Foodservice Equipment Reports

Used Kitchen Grease Hot Product For Green Market Thieves

It’s a colorful tale: Yellow grease sold on the black market for the green biofuel industry.

Say what? Well, in yet another sign of the myriad ways the world of foodservice is changing, the California Department of Food and Agriculture has teamed up with law enforcement to stop thefts of used cooking oil.

The dirty oil, identified by the CDFA as “inedible kitchen grease” or IKG, has traditionally been hauled away and used as an additive for animal feed. But in the booming green economy, it’s not a waste product any longer. It’s a biofuel for vehicles. Operators are getting paid for it by legal recyclers—and being targeted by thieves who siphon it out of barrels and tap into tanks and sell it to a renderer for filtering.
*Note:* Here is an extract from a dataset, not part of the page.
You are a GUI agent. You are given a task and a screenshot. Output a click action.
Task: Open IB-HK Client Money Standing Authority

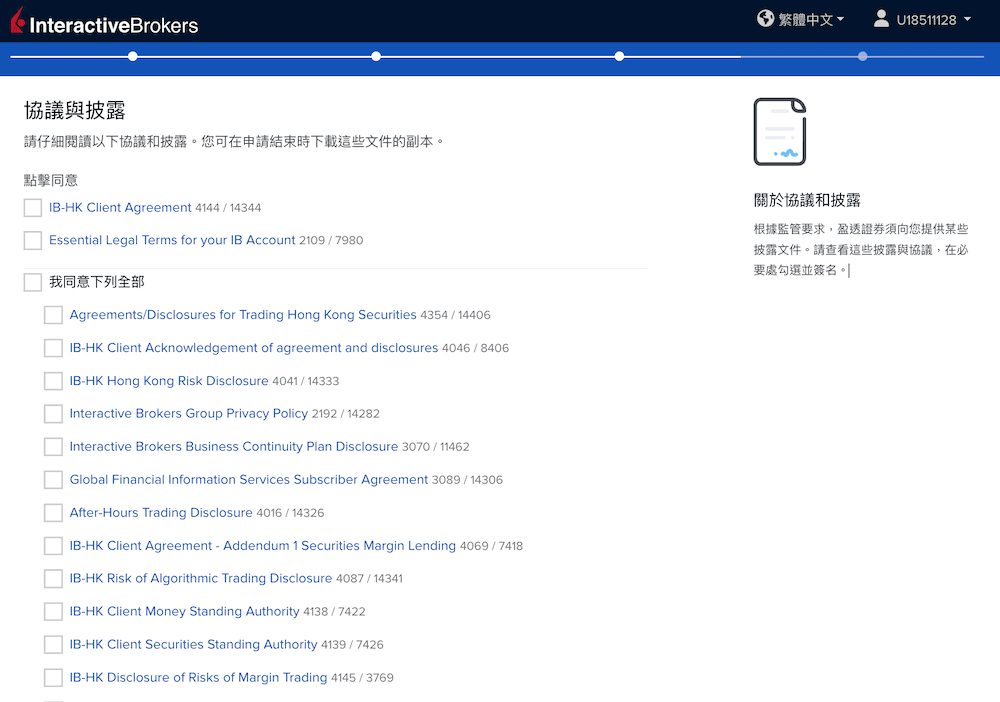[184, 611]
They process it into highly profitable “yellow grease,” which sells for about 40 cents a pound, almost five times what it was 10 years ago. That comes out to about $3 a gallon, close the cost of a gallon of milk.

Restaurants and grease recyclers have been forced to move storage barrels inside, lock them up, or install surveillance cameras.

The CDFA, which regulates IKG transport in the state, is attempting to stem the loss of revenue to legitimate recyclers. Late last month, the agency said it would pay local police to target the alleys and parking lots where restaurants typically park their containers of used grease, and pull over vehicles transporting IKG to make sure they are in compliance with state law.